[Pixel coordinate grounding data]
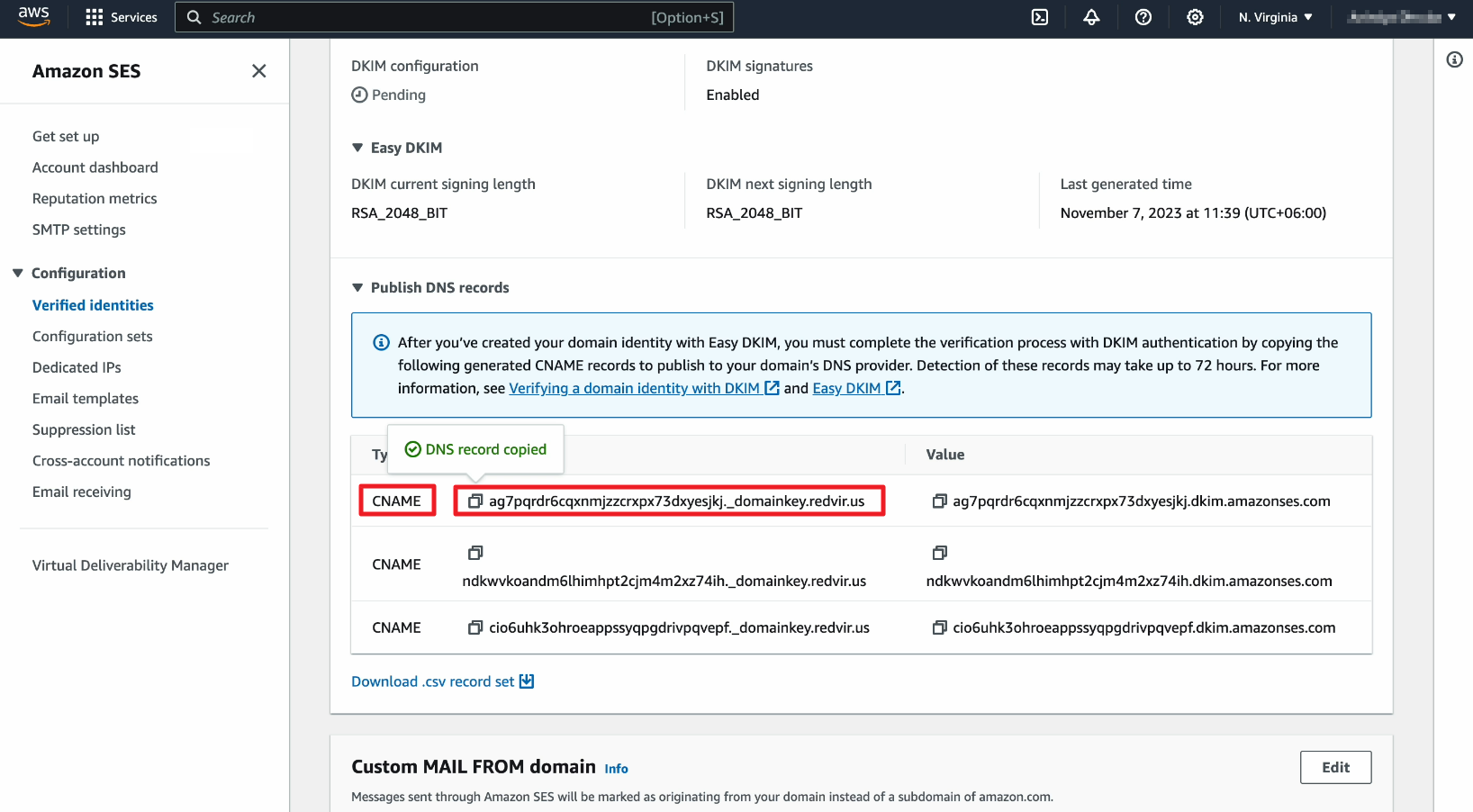The height and width of the screenshot is (812, 1473).
Task: Collapse the Configuration sidebar group
Action: pyautogui.click(x=18, y=273)
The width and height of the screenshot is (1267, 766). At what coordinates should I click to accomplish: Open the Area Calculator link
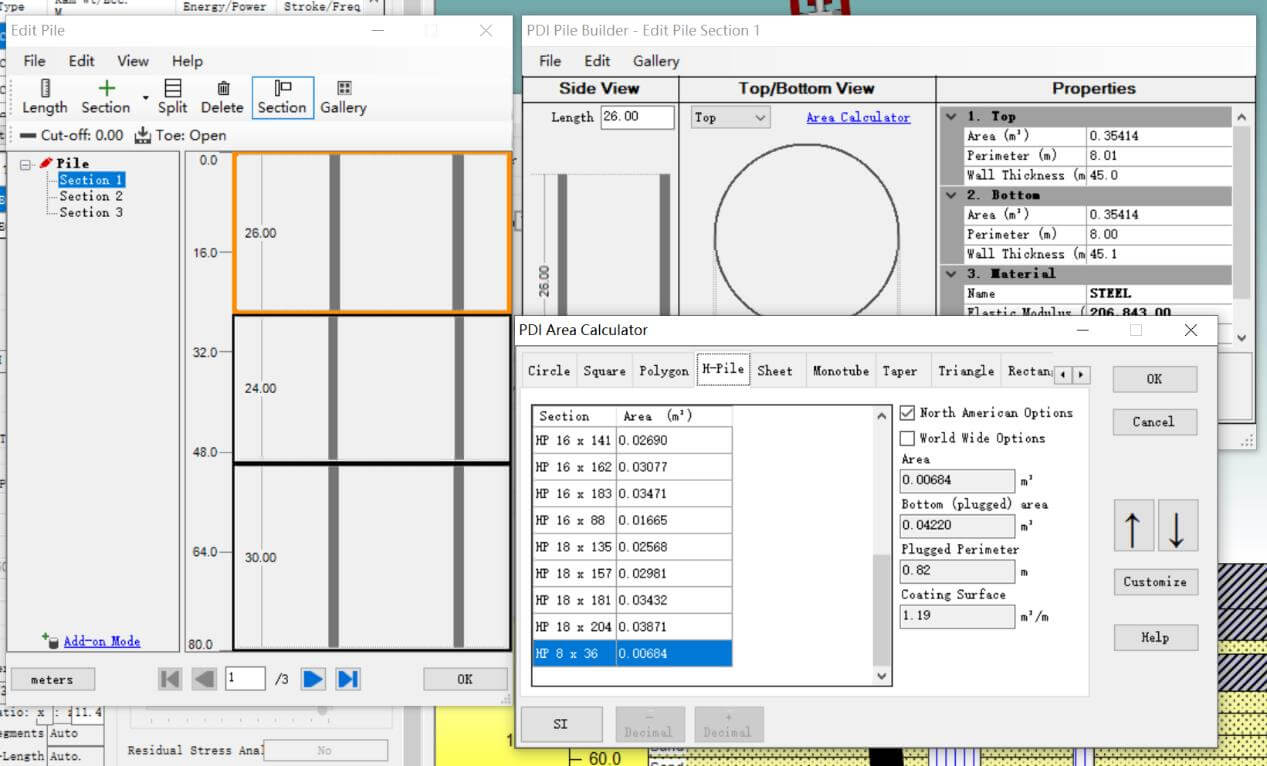pos(858,118)
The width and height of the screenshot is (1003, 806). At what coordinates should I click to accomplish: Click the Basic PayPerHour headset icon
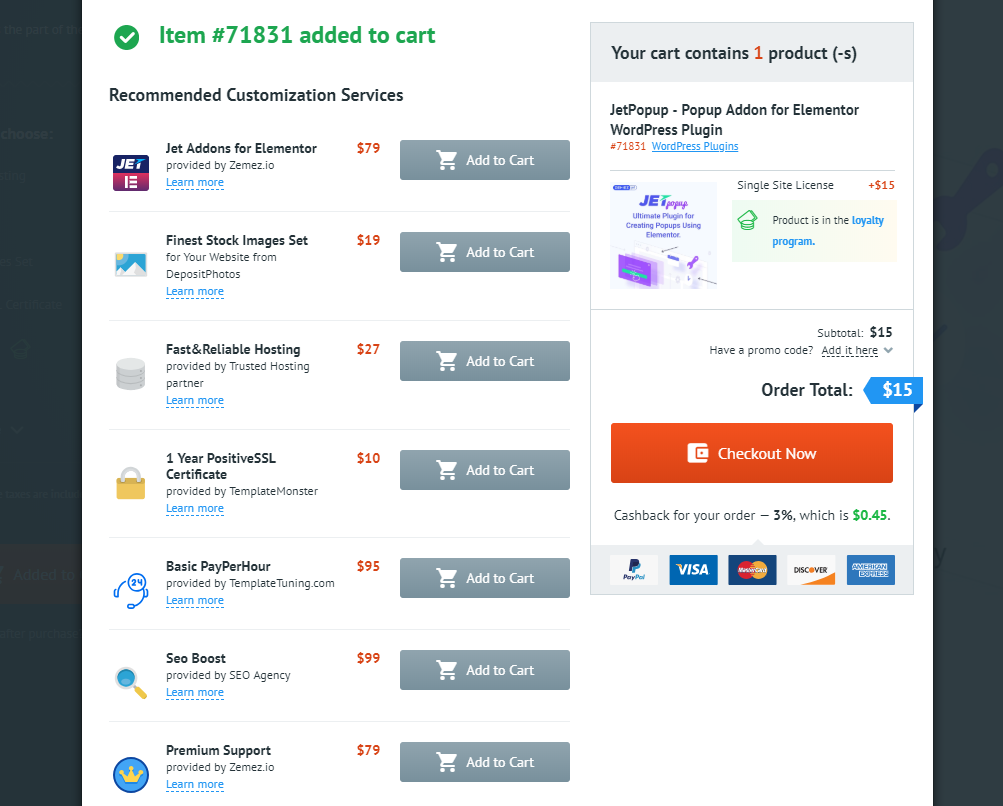(131, 590)
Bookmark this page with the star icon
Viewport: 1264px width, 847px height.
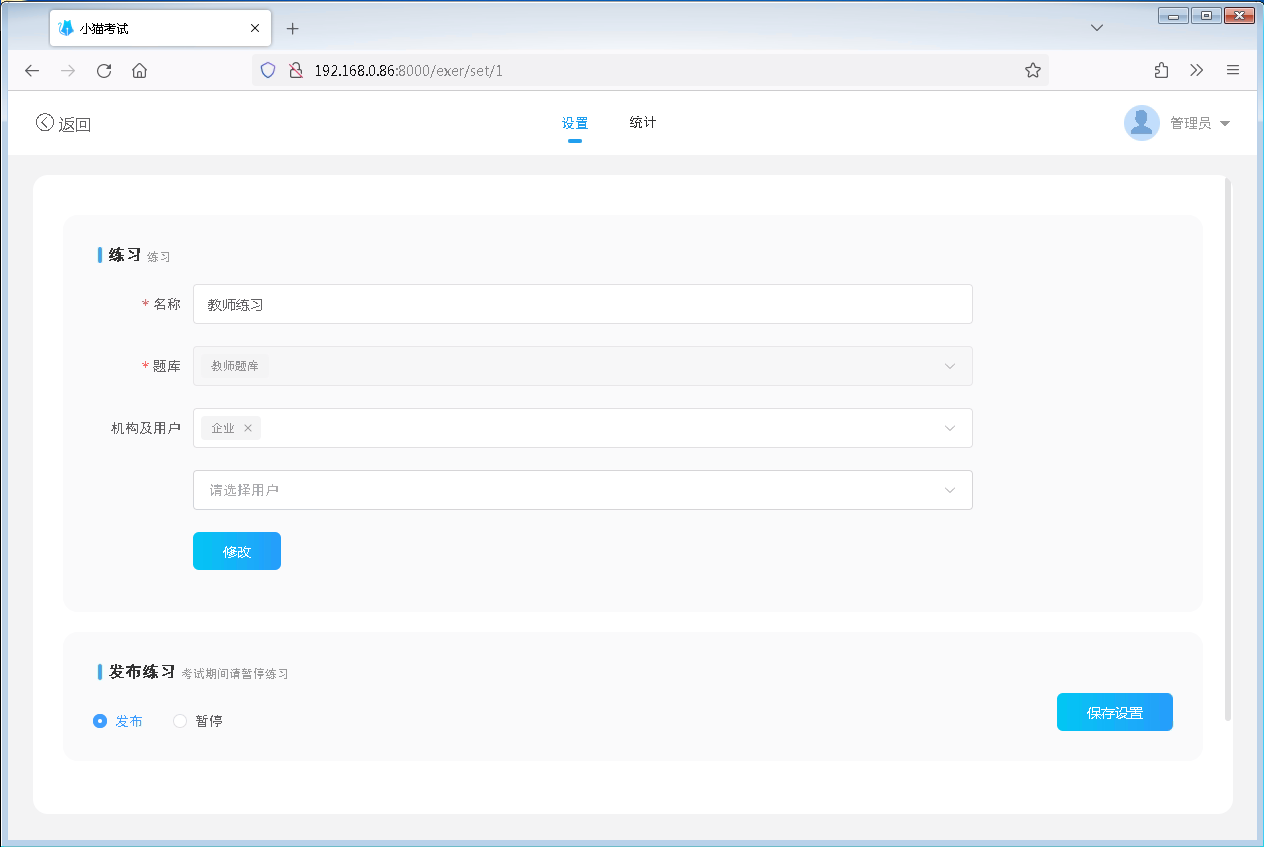coord(1033,70)
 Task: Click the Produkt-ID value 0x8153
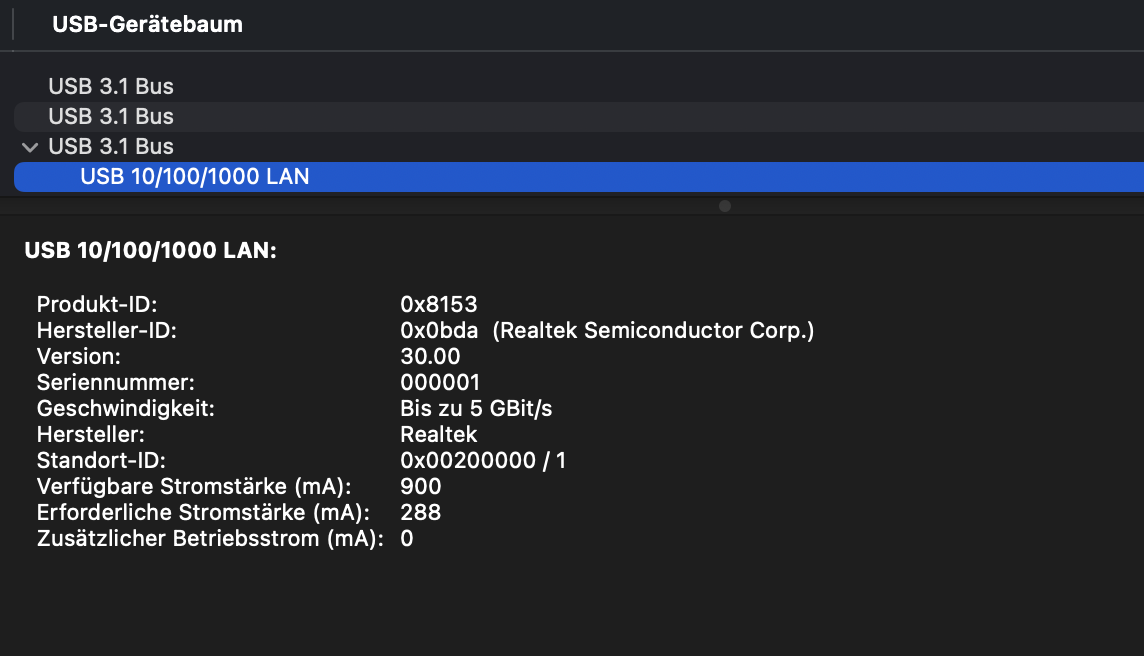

### [Activity]
What you need to copy is the run of lines from the one holding "Bookmark this page with the star icon" through the end of the data, exactly and only, both ends included, pictures omitted.

### [Task output]
Bookmark this page with the star icon
Viewport: 1264px width, 847px height.
coord(1033,70)
 Task: Click the Produkt-ID value 0x8153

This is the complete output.